Pope Francis meets with India's Prime Minister Modi at the Vatican. October 30, 2021. Vatican Media/Handout via REUTERS
Pope Francis meets with India's Prime Minister Modi at the Vatican. October 30, 2021. Vatican Media/Handout via REUTERS

Indian Prime Minister Narendra Modi on Saturday invited Pope Francis to visit the country, extending an official opening after plans for a 2017 papal visit fell apart.

“I would like to see you in India," Modi told Francis as he bade him farewell after an unusually long, 55-minute audience at the Vatican. “On my part, it would be an honor to receive you there.”

Indian Foreign Ministry spokesman Arindam Bagchi said the invitation was to come visit “at an early date” and “was accepted with pleasure.”

Modi is in Rome for the Group of 20 summit, and his visit to the Vatican marked the first time in more than 20 years that an Indian leader has met a pope.
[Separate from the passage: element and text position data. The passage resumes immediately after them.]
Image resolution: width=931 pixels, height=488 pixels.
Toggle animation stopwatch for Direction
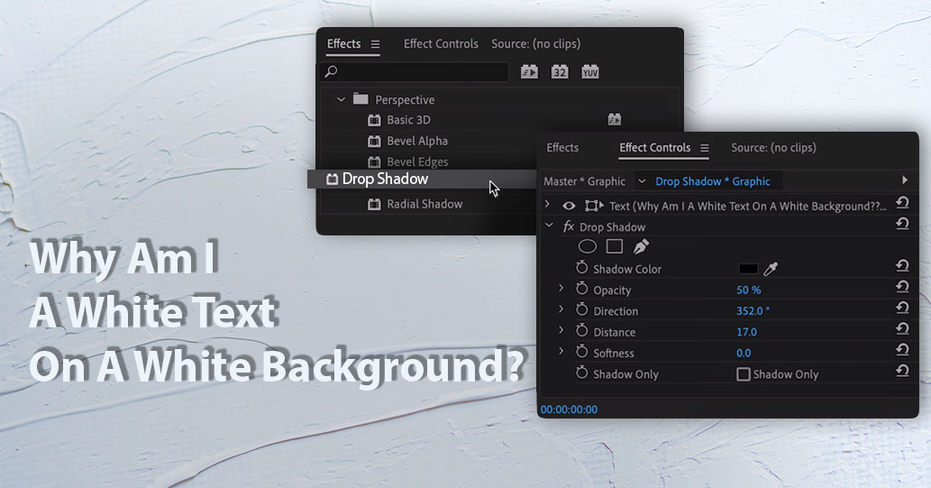pyautogui.click(x=581, y=311)
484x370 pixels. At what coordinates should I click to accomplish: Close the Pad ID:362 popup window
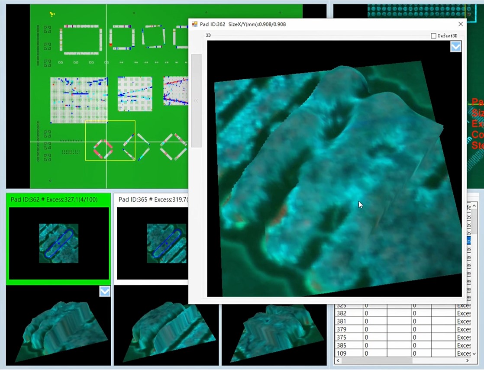click(461, 24)

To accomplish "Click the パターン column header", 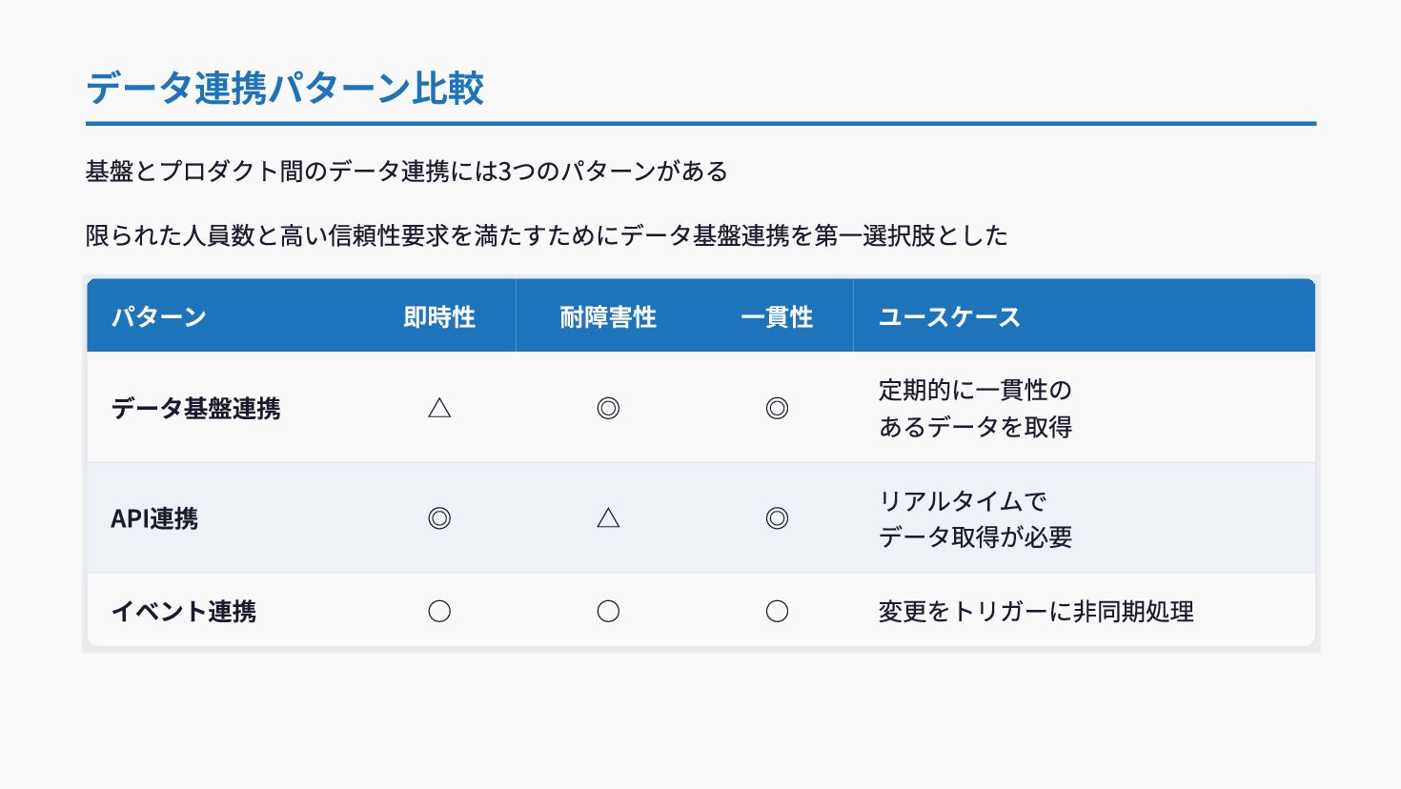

India is home to the second largest Catholic population in Asia after the Philippines, but the roughly 18 million Catholics represent a small minority in the largely Hindu nation of 1.3 billion. Religious tensions have continued to flare after Modi’s hard-line, Hindu nationalist government was returned to power for a second term in 2019, with attacks against Muslims and Christians.

The Vatican’s official communique made no mention of the invitation or the content of Modi's meeting with the pontiff. It said only that Modi’s visit with the Vatican’s secretary of state was brief and that “the cordial relations between the Holy See and India were discussed.”

Francis had hoped to visit India and Bangladesh in 2017. After negotiations with the Indian government dragged on, Francis went instead to Bangladesh and Myanmar. Upon his return to Rome from that trip, Francis acknowledged he had wanted to go to India but that “procedures became protracted, and time was pressing."

But he said it was actually “providential" because “visiting India requires one journey: you must go to the south, to the center, to the east, to the west, to the north for the diverse cultures of India."

He said at the time that he hoped to go in 2018 “if I’m still alive!"

There was never an official explanation given for why the trip fell apart. But religious tensions have intensified since the Hindu nationalist Bharatiya Janata Party swept national elections in 2014 and elected Modi as the country’s prime minister. The country’s minorities, particularly Muslims who roughly make up 14 percent of the population, have been targeted by Hindu groups tied to Modi’s party. Christians have also been attacked and churches targeted.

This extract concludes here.